Selected passage:
- Opening Delimiter -
Many organizations are investing in AI Labs dedicated to looking around the corner and connecting the dots between cutting-edge methods and business priorities. A growing trend of low- and no-code machine learning (ML) platforms and paradigms (e.g., codex) is also reducing the barrier to experiment with cutting-edge research for a broader range of analytics professionals. For instance, large-scale transformer-based language models hosted on Hugging Face can be accessed through Google Sheet-type interfaces. These models shift the focus from programming to interpreting models and inferring implications.
Scaling AI is in the mainstream vocabulary today. What is it, who in the organization has this responsibility and how does it differ based on for whom this is being scaled? First and foremost, the purpose of scaling AI differs across a business user, data scientist and IT Professional. Each wants something different: the business user wants AI to be ubiquitous, the data scientist wants their job to be easier and the IT organization wants to serve a large set of constituent needs efficiently. Their practical understanding of scaling AI is therefore varied. Even as organizations surmount this obstacle, they must realize the hurdles associated with scaling are about both technology and changing behaviors. From a technology perspective, there is increasing recognition leveraging principles and standards from software engineering adapted to the nuances of ML that can pave the way toward reproducible AI models embedded in scalable and robust software products. On the other hand, organizational behavior change requires the thoughtful application of foundational change management principles.
AI is supposed to be everywhere and invisible. But for it to be everywhere, AI requires robust infrastructure. Building infrastructure is time-consuming and probably best done in a centralized manner. But good AI solutions need deep domain expertise, which is difficult to maintain centrally. An informal poll suggests a slight majority of organizations prefer a centralized AI approach (using a center of excellence) while others have decentralized. The consensus seems to be to move to the middle. If you’re an organization that hasn’t started on this journey, where should you focus first? Gradually build the required infrastructure, or develop excitement by solving for use cases that produce impact? We maintain a preference for the latter.
- Closing Delimiter -
Records:
- Opening Delimiter -
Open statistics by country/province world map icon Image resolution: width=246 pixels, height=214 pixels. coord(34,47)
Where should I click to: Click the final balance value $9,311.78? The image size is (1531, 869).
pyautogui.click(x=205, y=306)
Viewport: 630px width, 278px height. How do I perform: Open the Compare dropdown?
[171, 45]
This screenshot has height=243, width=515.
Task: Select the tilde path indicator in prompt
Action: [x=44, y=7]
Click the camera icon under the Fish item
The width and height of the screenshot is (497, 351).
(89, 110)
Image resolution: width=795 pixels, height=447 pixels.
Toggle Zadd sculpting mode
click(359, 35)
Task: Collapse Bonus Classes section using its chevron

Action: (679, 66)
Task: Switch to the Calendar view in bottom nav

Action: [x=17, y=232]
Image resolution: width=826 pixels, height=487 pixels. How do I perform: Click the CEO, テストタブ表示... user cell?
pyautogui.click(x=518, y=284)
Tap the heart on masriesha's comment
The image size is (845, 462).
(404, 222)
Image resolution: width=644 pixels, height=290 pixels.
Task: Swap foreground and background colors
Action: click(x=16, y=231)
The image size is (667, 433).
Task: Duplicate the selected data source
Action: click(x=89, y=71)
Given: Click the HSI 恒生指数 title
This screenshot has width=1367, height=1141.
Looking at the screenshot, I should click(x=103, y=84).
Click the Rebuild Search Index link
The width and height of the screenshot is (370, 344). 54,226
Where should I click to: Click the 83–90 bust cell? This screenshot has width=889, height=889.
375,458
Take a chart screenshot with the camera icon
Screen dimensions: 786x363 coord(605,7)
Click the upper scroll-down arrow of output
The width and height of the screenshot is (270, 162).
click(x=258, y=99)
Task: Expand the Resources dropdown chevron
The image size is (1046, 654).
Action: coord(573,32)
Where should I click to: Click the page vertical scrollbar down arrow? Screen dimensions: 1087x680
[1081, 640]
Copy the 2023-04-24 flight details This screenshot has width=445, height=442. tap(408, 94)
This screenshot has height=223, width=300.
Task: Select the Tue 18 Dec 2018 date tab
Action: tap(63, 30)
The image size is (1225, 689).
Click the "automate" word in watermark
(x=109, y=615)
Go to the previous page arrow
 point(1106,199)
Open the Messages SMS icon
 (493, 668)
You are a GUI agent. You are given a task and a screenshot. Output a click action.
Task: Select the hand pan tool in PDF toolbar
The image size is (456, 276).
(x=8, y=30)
- Closing Delimiter -
Exercise requirements: Continue the passage on scaling AI in organizations, starting after its final sentence.

Task output:
We aspire for AI to be many things: trustworthy, ethical, responsible, fair. It’s all our challenge. A Forrester prediction suggests 15 firms in the Global 500 will appoint a new chief trust officer, and at least five large companies will introduce bias bounties to eliminate discriminatory outcomes from AI systems in 2022. Nowhere is trust more important than in AI, where algorithms tend to be black box in nature. Whether these are in the form of nutritional labels or peer review committees, we expect all of us will be spending more time to ensure our AI is trustworthy in the future.
Leaders need to consider how AI's abilities and needs will influence their organizational AI strategy. The nature of the work, the talent needed to do it, the scale and ensuring our AI is trustworthy are all important ideas to hold up and ask, "Did we consider this? Should we be considering this?" There's no one size fits all answer to these questions. To stay competitive, organizations will need to constantly consider the trends, what their competitors are doing with those trends and what strategic value it offers.